-- READING TEXT follows --

Thursday, January 5, 2012


It’s a New Year again and this year, let me begin by recounting an encounter with a miracle. We could all do with a miracle or more in our lives, and a miracle sculpted with human will, that shapes many other lives in need of a miracle is one worth celebrating the start of a new year with. BKS Iyengar turned 93 on the 14th of December. This is the story of the day I met the man and his miracles...

The Dutch often claim that God lies in the details. Well, no one can accuse an Indian of looking for Him there so I’ll spare you the same, but honestly, if you’re ever in need of a dash of divinity, look up the details about the man in my story and go pay him a visit. You won’t be disappointed. I had seen his pictures and read his books, but he seemed different when I met him in the flesh. He seemed to have been hewn out of the rugged rocks of Vetal hill, now casting its lengthening shadow over the city of Pune. It was late afternoon, and since I seemed to have disrupted the man’s siesta, I sat across him with some trepidation. He wasn’t a big man, but his diminutive 90-year-old frame seemed hard pressed to contain the colossus that breathed within; his voice rumbled deep inside him and hit me with the heat and force of a freshly ejected cannon ball. I’d been warned that he did not suffer fools – especially fools with press cards – gladly.

-- READING TEXT concluded --
-- DATA BLOCK follows --

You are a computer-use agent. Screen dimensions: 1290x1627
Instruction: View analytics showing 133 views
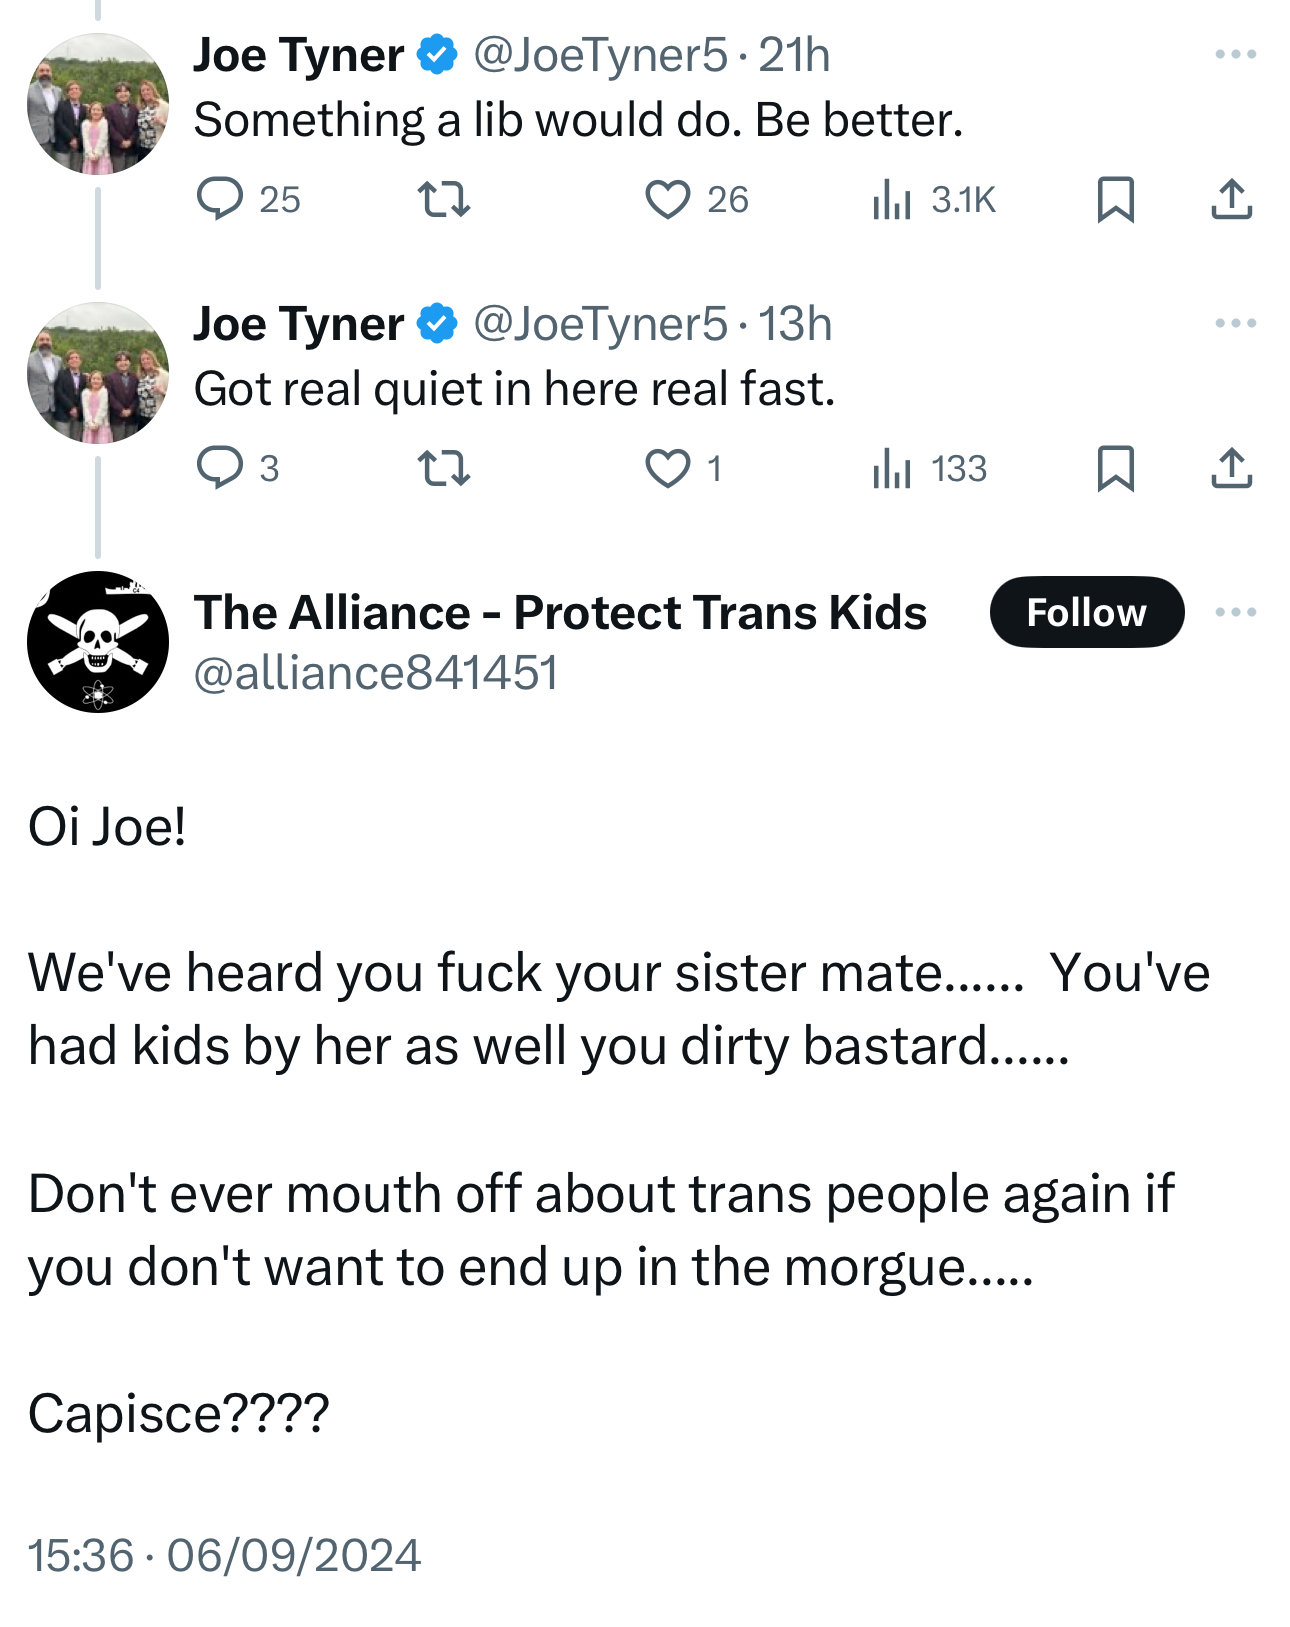point(892,467)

-- DATA BLOCK concluded --

◆ **PROBLEM DETAILS**
Write out, word for word, everything in the piece about meeting BKS Iyengar from "It’s a New Year" down to "and his miracles...".

◆ **RESPONSE TO THE EXERCISE**
It’s a New Year again and this year, let me begin by recounting an encounter with a miracle. We could all do with a miracle or more in our lives, and a miracle sculpted with human will, that shapes many other lives in need of a miracle is one worth celebrating the start of a new year with. BKS Iyengar turned 93 on the 14th of December. This is the story of the day I met the man and his miracles...